*** Selected text ***

Tart wrote: Mithrae, out of curiosity, what do you believe about the authorship of the Pauline Epistles?
Besides the Pastorals, I haven't learned or discussed much about the other Pauline letters. Seven of his letters (Romans, 1 and 2 Corinthians, Galatians, Philippians, 1 Thessalonians and Philemon) are almost universally regarded as genuine, which is quite remarkable considering the fine tooth combing for discrepancies they are subjected to. Some of the arguments raised against authenticity in the case of Colossians, Ephesians and 2 Thessalonians seem very weak - almost as if Paul should be expected to write about all the same topics in every letter, never introducing new themes or changing his opinions at all. Of those three I would guess 2 Thessalonians the most likely to be spurious, but it's not the near-certainty of forgery that we have in the case of 1 Timothy and the other Pastorals, not by a long shot.
Tart wrote: Also the other authors in the NT?
As outlined above, gMatthew almost certainly was not written by the apostle Matthew; perhaps by a 'Matthean community' incorporating the apostle's actual sayings of Jesus/Q source into a more complete narrative, but that's pure speculation and depends on the Q hypothesis being correct (which I've leaned more towards doubting recently). What we do know about gMatthew is that it's from a Jewish Christian group and primarily intended for a Jewish audience, possibly in Syria (it's the only gospel to say Jesus was known in Syria). As above I would say it was almost certainly written around 70-74 CE, though apparently many/most scholars date it in the 80s or later largely based on a presumed time-frame required for the trend towards Rabbinic Judaism to become clear, which gMatthew seems intended to counterbalance (I agree that's a theme in Matthew, I just don't think it's valid to assume that with the temple, priests, Sadducees, Zealots and Essenes largely wiped out in the war, it would still take a decade or more before an author could realize that the Pharisees/rabbinic tradition would become the leading trend of Judaism).

*** Supplied information ***

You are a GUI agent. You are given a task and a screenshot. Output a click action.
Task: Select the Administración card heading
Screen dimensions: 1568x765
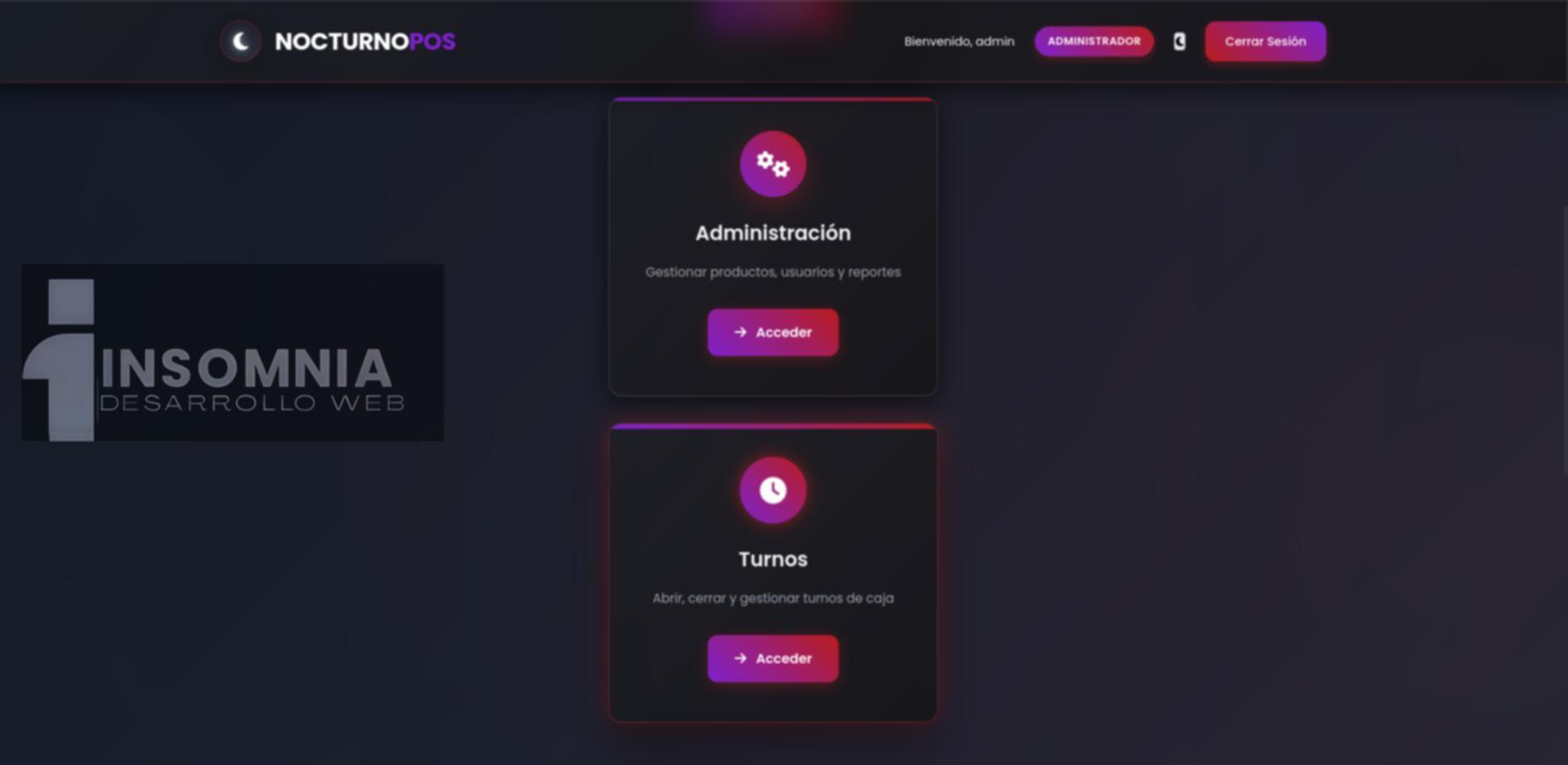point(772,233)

***

What is asked:
**1.** In the post on New Testament authorship, which of Colossians, Ephesians and 2 Thessalonians does the writer judge most likely to be spurious?
**2.** Reproduce the part of the post on New Testament authorship starting at "Besides the Pastorals, I" and ending at "a long shot.".
**3.** Carry on the post on New Testament authorship from the point where it stops.

Responses to the exercise:
**1.** 2 Thessalonians.

**2.**
Besides the Pastorals, I haven't learned or discussed much about the other Pauline letters. Seven of his letters (Romans, 1 and 2 Corinthians, Galatians, Philippians, 1 Thessalonians and Philemon) are almost universally regarded as genuine, which is quite remarkable considering the fine tooth combing for discrepancies they are subjected to. Some of the arguments raised against authenticity in the case of Colossians, Ephesians and 2 Thessalonians seem very weak - almost as if Paul should be expected to write about all the same topics in every letter, never introducing new themes or changing his opinions at all. Of those three I would guess 2 Thessalonians the most likely to be spurious, but it's not the near-certainty of forgery that we have in the case of 1 Timothy and the other Pastorals, not by a long shot.

**3.**
The gospel of Mark was written before Matthew, hence probably around 65-71CE, apparently for a Gentile audience. I don't know of any real reason to suppose it wasn't written by Mark, but the evidence for Markan authorship isn't exactly overwhelming. I'd give it 50/50 odds maybe. One particularly interesting theory about Mark is the strong possibility that its final chapters were based on a very early written Passion narrative.

Luke/Acts was written sometime after 76 CE, apparently by a companion of Paul, and "The oldest manuscript with the start of the gospel, Papyrus Bodmer XIV (ca. 200 CE), proclaims that it is the euangelion kata Loukan, the Gospel according to Luke." But some scholars question whether the two are by the same author, and even that manuscript attribution is quite late. 55% likelihood they were written by Luke or another 10% by some other companion of Paul, maybe?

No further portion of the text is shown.